Jassy also updated performance metrics and pay structures. He's sent the vast majority of corporate employees back to the office five days a week. He's created a "bureaucracy mailbox," to which employees are encouraged to flag unnecessary processes or rules that could be streamlined or eliminated; Amazon says the initiative has already led to 375 changes.
For Jassy, who took over from Jeff Bezos four years ago, the goal has been to restore the urgency and discipline that once defined Amazon's DNA and had begun to atrophy, following a period of stratospheric growth and then massive losses as the bottom fell out of the pandemic-era boom.
It's about getting Amazon back to what made it so successful in the first place.
As Jassy explained at an internal all-hands earlier this year, a record of which was obtained by Business Insider: "We want to operate the world's largest startup at our size — that has not been done before. It is hard to do, but it is doable."
By many measures, the reset is working. Amazon's stock is up more than 30 percent over the past year, outperforming the tech-heavy Nasdaq.
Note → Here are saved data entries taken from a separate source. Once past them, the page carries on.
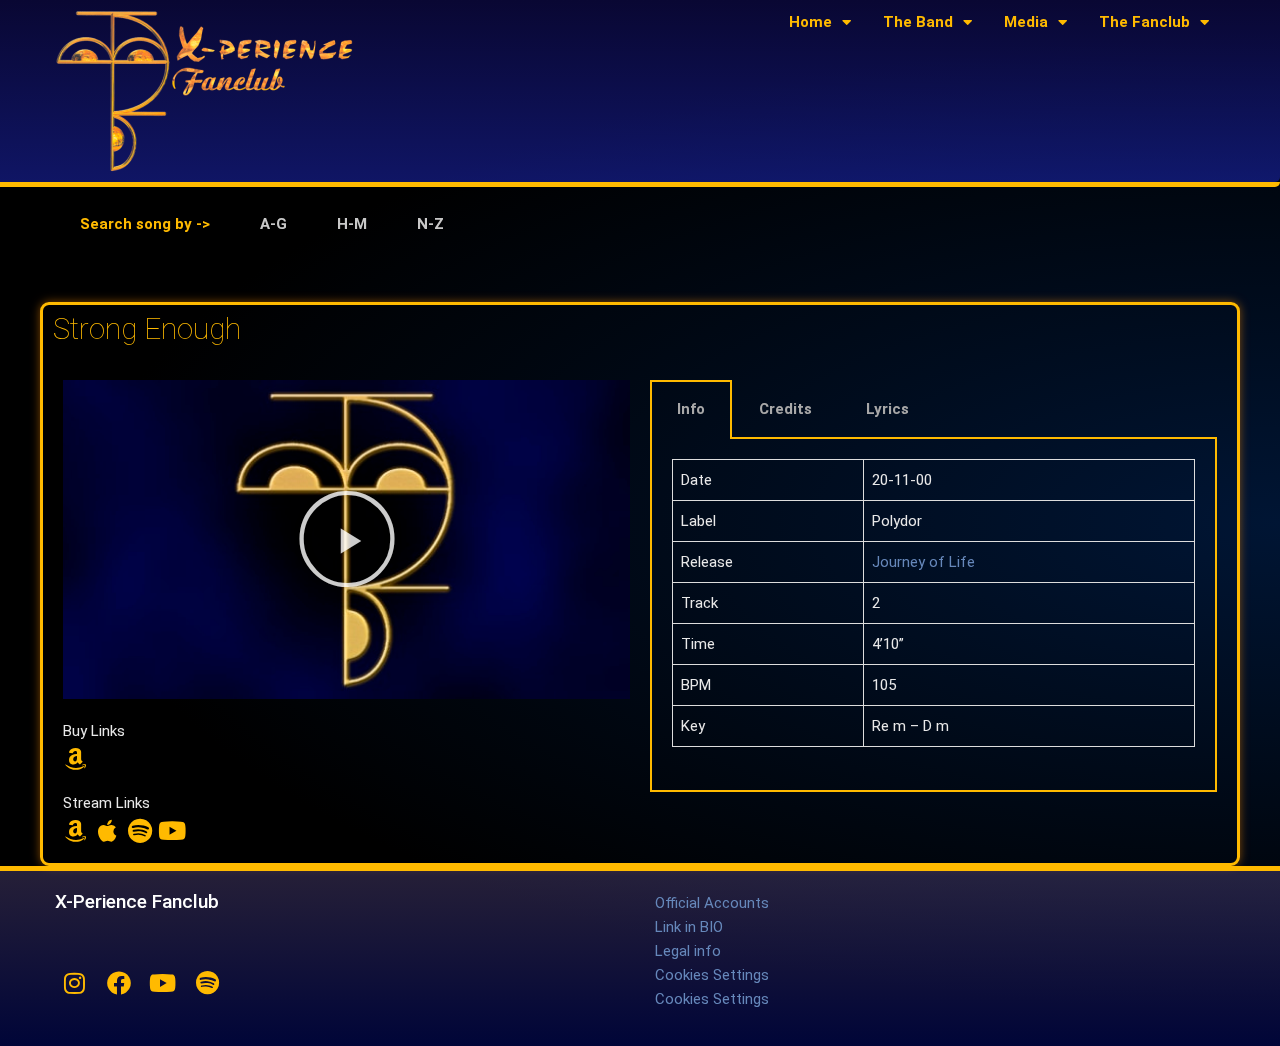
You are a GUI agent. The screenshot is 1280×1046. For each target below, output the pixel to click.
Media (1026, 22)
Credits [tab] (785, 409)
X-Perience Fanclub (137, 901)
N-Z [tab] (430, 224)
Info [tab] (691, 409)
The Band (918, 22)
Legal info (688, 951)
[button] (347, 539)
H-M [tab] (352, 224)
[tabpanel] (640, 272)
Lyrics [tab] (887, 409)
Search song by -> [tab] (145, 224)
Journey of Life (923, 562)
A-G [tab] (273, 224)
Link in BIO (689, 927)
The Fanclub (1144, 22)
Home (810, 22)
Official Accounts (712, 903)
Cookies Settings (712, 975)
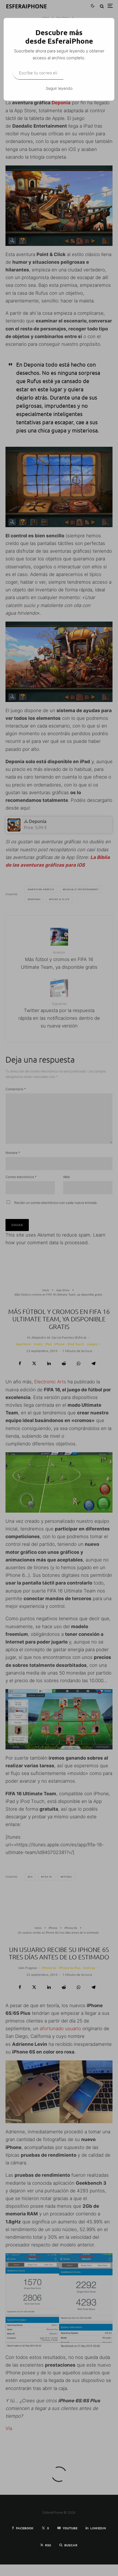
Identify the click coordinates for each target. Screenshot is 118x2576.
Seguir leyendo (59, 88)
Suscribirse (84, 72)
Amazon's profit per employee rose to US$ 44,100 last year — more than five times the 2022 figure.
"During the pandemic, I think creativity suffered to some extent, and for sure the cohesive culture that was peculiar to Amazon also suffered," Babak Parviz, a former Amazon vice president who is now running his own AI healthcare startup NewDays, told Business Insider. "Andy is rightfully focusing on making sure that the Amazon culture is maintained and thriving, and it doesn't dissipate away."
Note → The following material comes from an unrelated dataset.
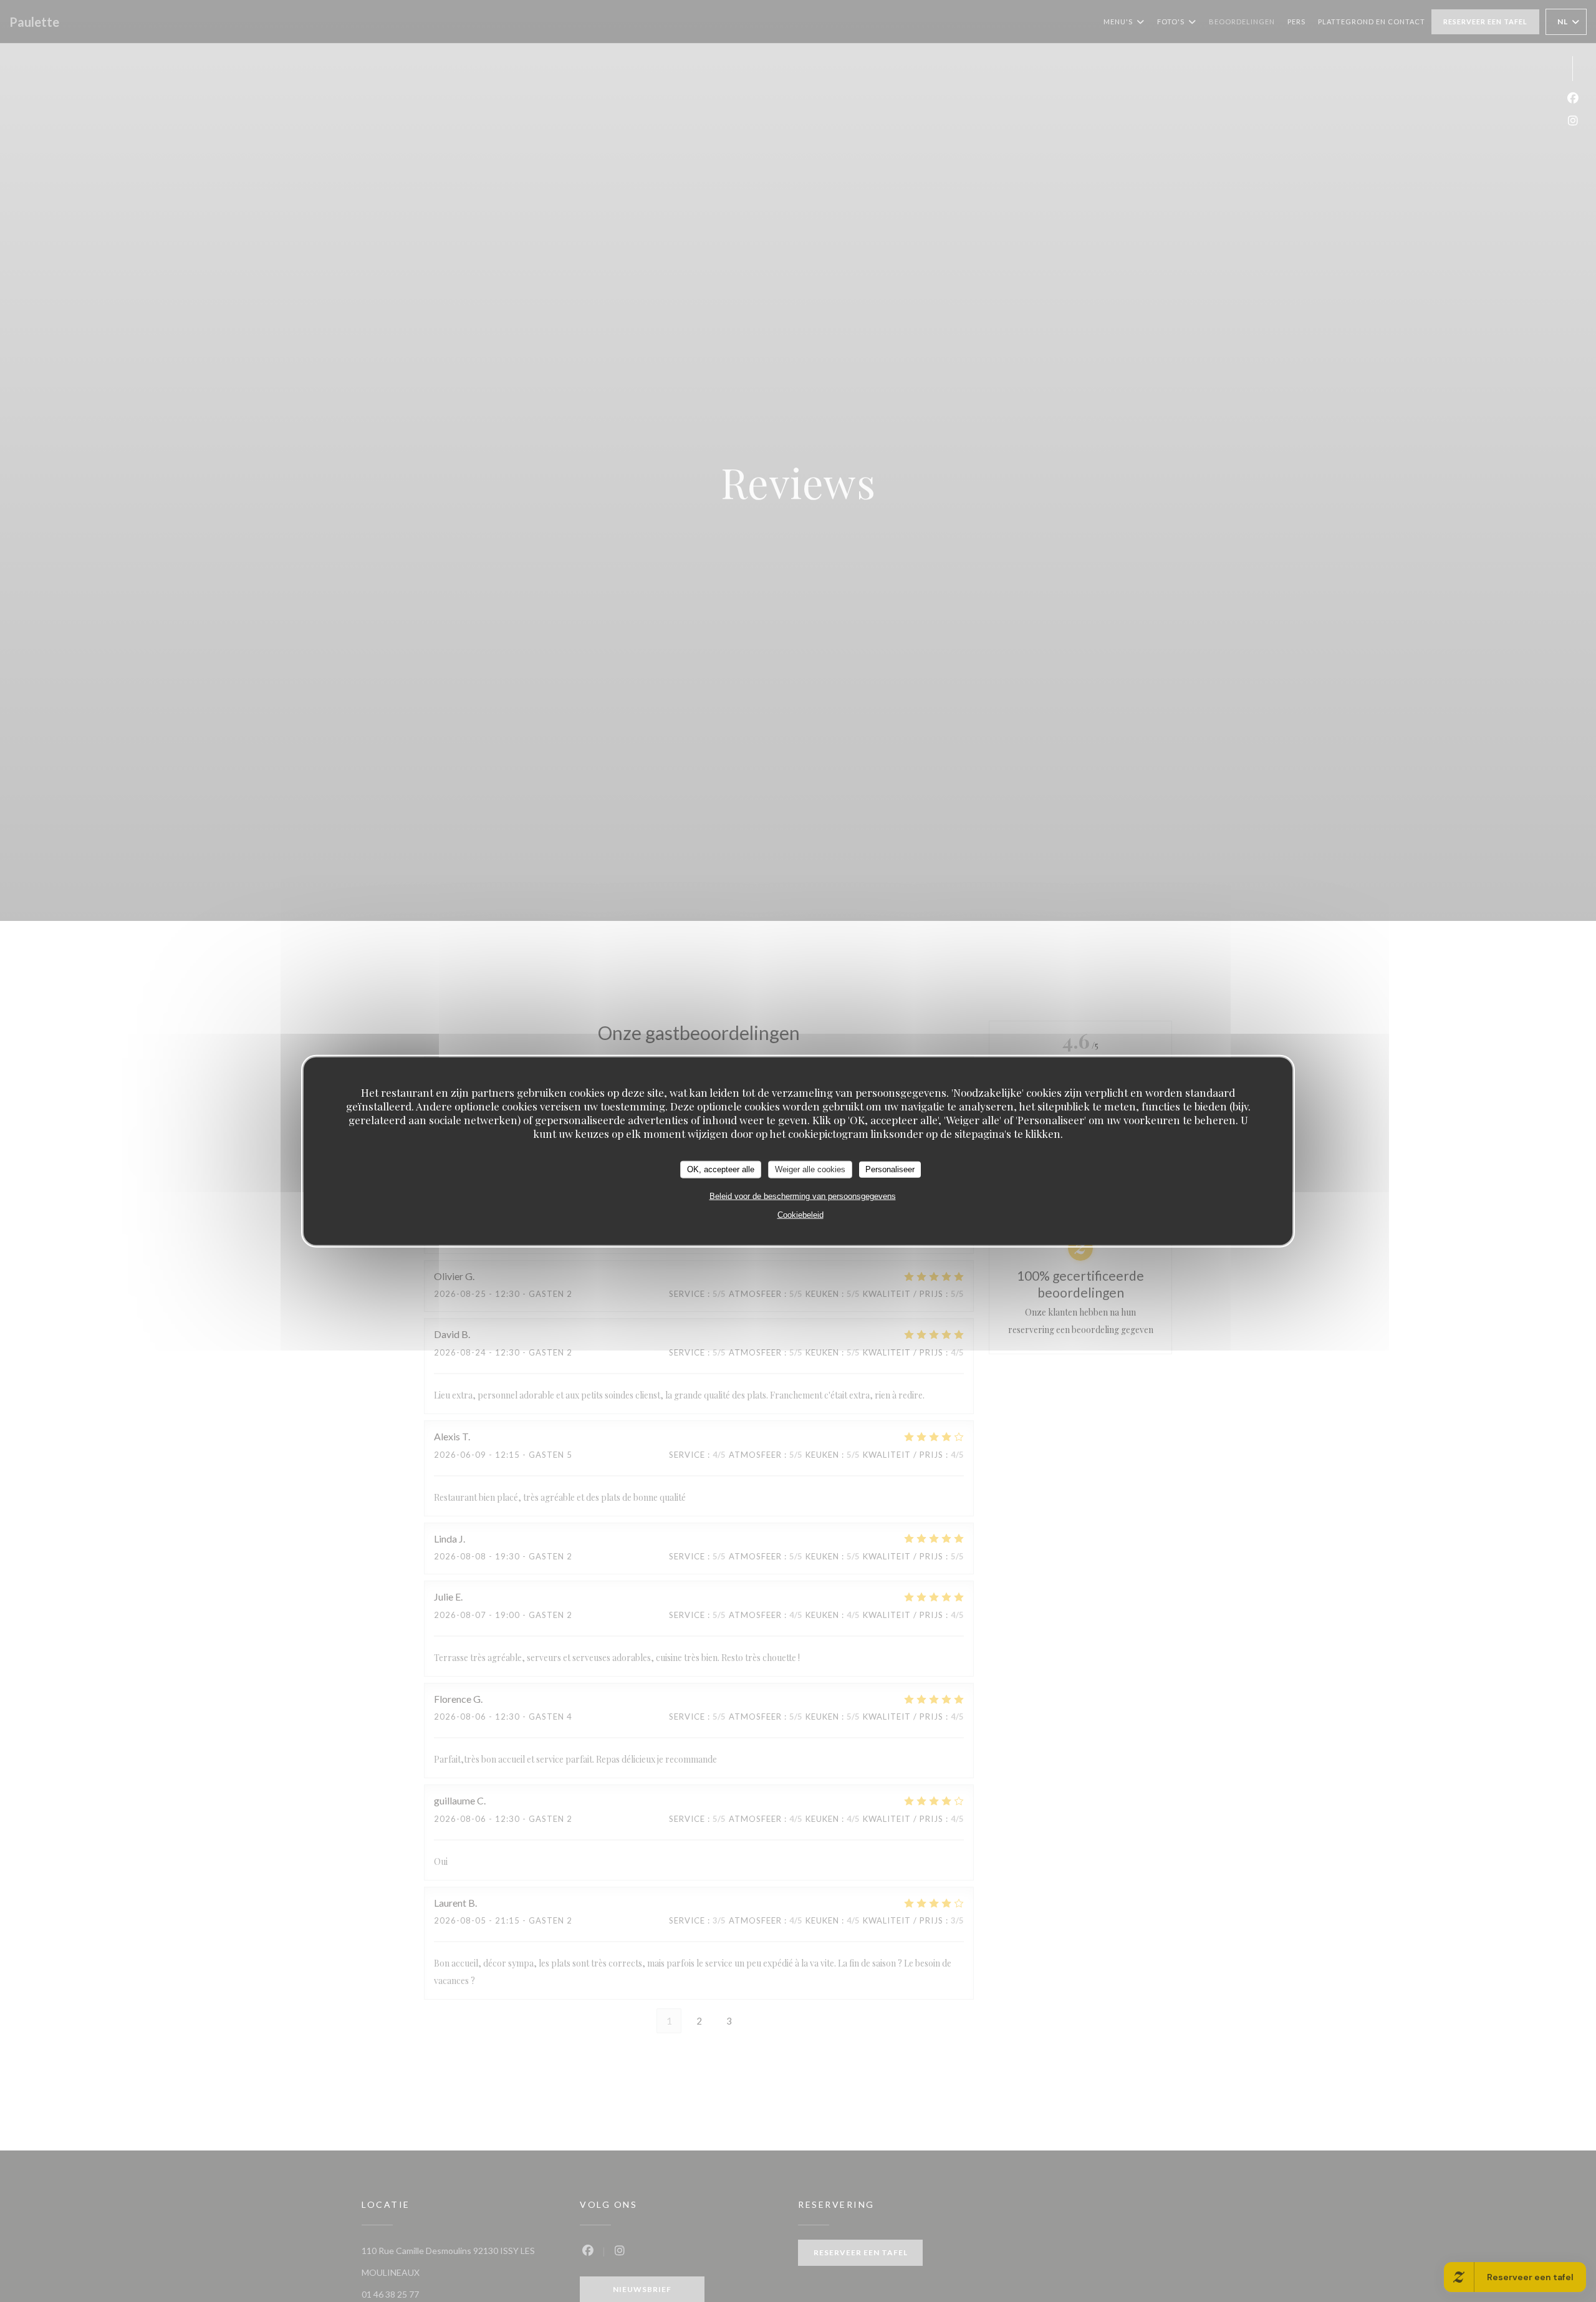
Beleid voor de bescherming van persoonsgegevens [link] (802, 1195)
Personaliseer (890, 1169)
And under Jassy's leadership, Amazon has been at the forefront of corporate America's cultural shift. Meta, Google, and Microsoft have all tightened their performance expectations, though their return to the office mandates are still less strict than Amazon's. Old guard companies like AT&T have similarly taken a stricter stance on office culture.
As Jassy enters his fifth year leading Amazon, his leadership has been defined less by any single product or splashy hire, but rather by his revamp of Amazon's culture as he tries to recapture Bezos' "always Day 1" mindset and position the tech giant to thrive.
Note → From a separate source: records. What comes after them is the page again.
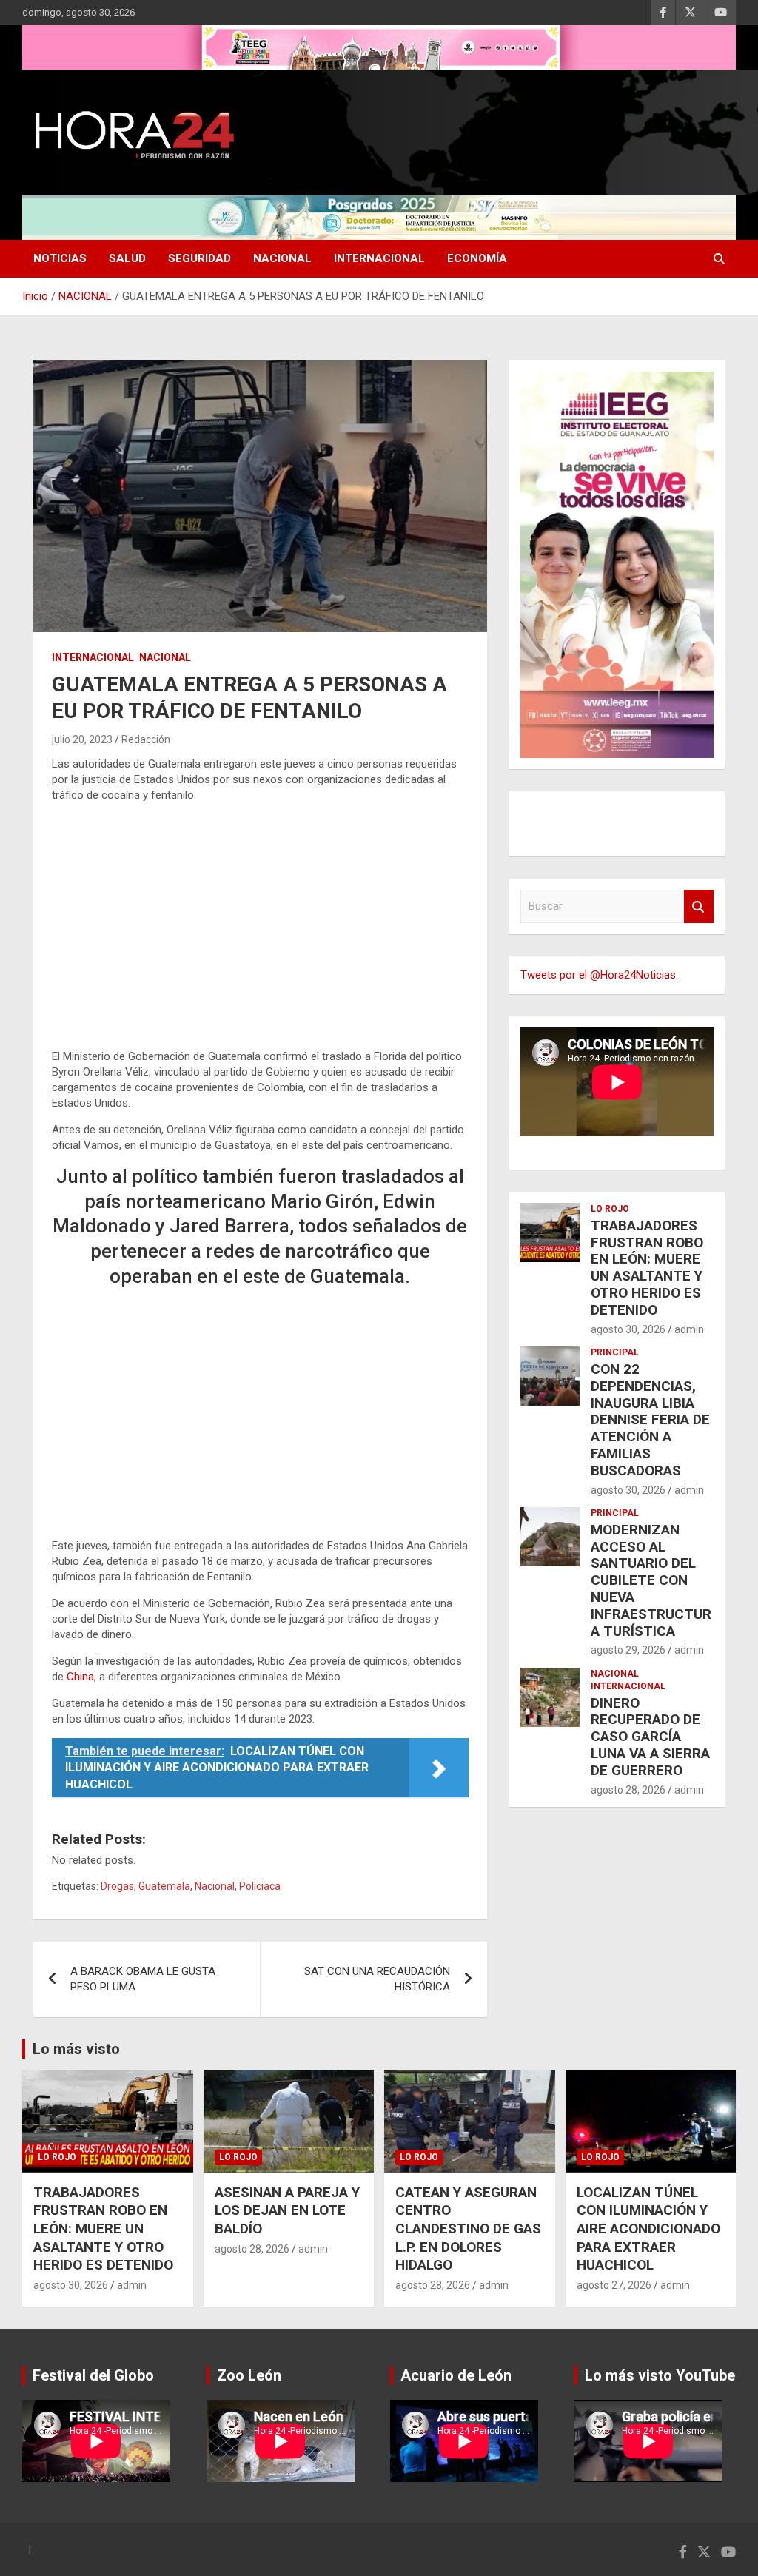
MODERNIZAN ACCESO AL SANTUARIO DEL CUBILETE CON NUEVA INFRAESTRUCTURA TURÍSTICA (651, 1580)
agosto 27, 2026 (614, 2285)
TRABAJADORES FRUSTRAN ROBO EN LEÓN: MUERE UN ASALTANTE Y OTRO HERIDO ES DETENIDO (647, 1267)
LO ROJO (610, 1209)
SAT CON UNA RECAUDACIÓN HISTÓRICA (377, 1979)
A close reading of that effort — Jassy's hardline approach to employee management and of his laser focus on a more nimble, do-more-with-less culture — has created a playbook that leaders of companies large and small could study, even if not everyone would embrace his approach.
Amazon's return to a hardcore mindset was born out of a growing concern among Jassy and his top brass that the tech giant's famously scrappy, ruthlessly efficient culture had taken a hit during the company's years of explosive growth, according to people familiar with their thinking.
Layers of bureaucracy, which had settled like sediment as the company continued to grow, were slowing things down, struggling initiatives needed to be streamlined, and a flexible work-from-home policy meant that a lot of employees who'd joined during and after the pandemic had never been properly integrated into Amazon's way of doing things.